Makes me think of a few things:

First, neuroscientist Rodolfo Linas’ sea squirt, the little animal with a little brain, which begins life moving around to find a spot to anchor, at which point it promptly digests its brain and lives the rest of its life without. Linas conjecture is that thought, or the function of neurons at its most basic is related to movement and motor-negotiation of space, even you could say ‘thought is movement’, or the rehearsal of movement (well, which of these is it?).

H’s point about how watching/and doing dance are related is undeveloped by him, but super important. When I have tedious discussions with people about ‘virtual space’ created using linear perspective in electronic media, the point I make is that the virtual space is in our heads and its not really virtual at all. Experience of movement or of architectural space is like real space. Our fascination with watching bodies dance, or play sports, or sitting at cafés watching the passers-by or even watching animals is that this is compelling on a very neuro-visceral level, that watching unusual movement is doing in some sense—we are rehearsing space, and in rehearsing it we are making/marking it. So thinking about dance, thinking about movement, thinking about space, thinking about architecture (rooms, gridded space) are all related.

The idea that doing something behind one’s own back as revealing of a primal space-building (up to the point that one familiarizes that space) is similar to our first round of experiments, where we were reaching-for or sounding an unknown space or objects in a void.
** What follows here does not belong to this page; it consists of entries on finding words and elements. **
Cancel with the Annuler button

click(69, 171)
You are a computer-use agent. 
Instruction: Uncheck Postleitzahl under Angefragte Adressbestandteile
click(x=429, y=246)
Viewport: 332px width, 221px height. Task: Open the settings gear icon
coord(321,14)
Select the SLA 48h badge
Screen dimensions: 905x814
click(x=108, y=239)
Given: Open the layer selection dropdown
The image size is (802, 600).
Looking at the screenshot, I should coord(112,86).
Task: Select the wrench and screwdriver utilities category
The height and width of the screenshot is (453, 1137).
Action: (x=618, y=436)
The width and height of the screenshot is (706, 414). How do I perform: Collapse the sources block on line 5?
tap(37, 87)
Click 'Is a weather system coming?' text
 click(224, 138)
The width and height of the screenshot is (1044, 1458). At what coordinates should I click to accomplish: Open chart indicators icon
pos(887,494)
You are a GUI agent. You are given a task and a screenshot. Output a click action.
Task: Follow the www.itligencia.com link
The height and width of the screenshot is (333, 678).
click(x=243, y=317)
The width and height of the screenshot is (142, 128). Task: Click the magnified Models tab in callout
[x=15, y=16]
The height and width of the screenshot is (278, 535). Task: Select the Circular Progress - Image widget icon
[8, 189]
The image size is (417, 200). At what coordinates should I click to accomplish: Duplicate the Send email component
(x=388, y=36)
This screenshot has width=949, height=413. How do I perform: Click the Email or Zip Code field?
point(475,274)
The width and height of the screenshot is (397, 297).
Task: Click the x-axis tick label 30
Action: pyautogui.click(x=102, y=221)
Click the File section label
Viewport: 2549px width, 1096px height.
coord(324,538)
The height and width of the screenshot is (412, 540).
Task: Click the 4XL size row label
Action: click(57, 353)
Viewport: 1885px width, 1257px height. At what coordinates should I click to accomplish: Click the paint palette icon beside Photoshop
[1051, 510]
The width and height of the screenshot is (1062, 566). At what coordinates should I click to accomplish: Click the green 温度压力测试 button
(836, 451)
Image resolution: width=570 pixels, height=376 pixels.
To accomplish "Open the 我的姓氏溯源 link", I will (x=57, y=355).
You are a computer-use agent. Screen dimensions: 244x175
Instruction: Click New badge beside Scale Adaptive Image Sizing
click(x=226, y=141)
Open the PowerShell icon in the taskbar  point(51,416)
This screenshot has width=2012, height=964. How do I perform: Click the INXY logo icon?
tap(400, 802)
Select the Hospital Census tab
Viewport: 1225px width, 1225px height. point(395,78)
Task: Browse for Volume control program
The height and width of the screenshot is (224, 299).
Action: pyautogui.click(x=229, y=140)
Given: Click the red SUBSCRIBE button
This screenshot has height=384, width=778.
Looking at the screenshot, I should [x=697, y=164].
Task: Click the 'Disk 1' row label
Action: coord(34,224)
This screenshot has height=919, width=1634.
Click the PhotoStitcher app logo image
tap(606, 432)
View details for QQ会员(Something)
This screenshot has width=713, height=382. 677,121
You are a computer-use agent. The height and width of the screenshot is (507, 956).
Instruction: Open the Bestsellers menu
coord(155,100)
There are other similar spaces, kinds of unbounded rooms which echo this. I think of the inside of one’s mouth as such a ‘room’. We have very little rational or visual context for what this space is, yet it is deeply familiar. Put an object you have not seen in you mouth—what are you experiencing? Try to imagine the boundaries of this space which is the mouth. You are engulfed by it (you are tiny inside this space) and surround it at the same time. That's pretty fascinating, experientially. I think that a clarification of our idea of what the nascent process of building primal spatial temporal awareness could lead to several potential experiments/experiences/thought exercises which relate back to our room/space/memory exploration.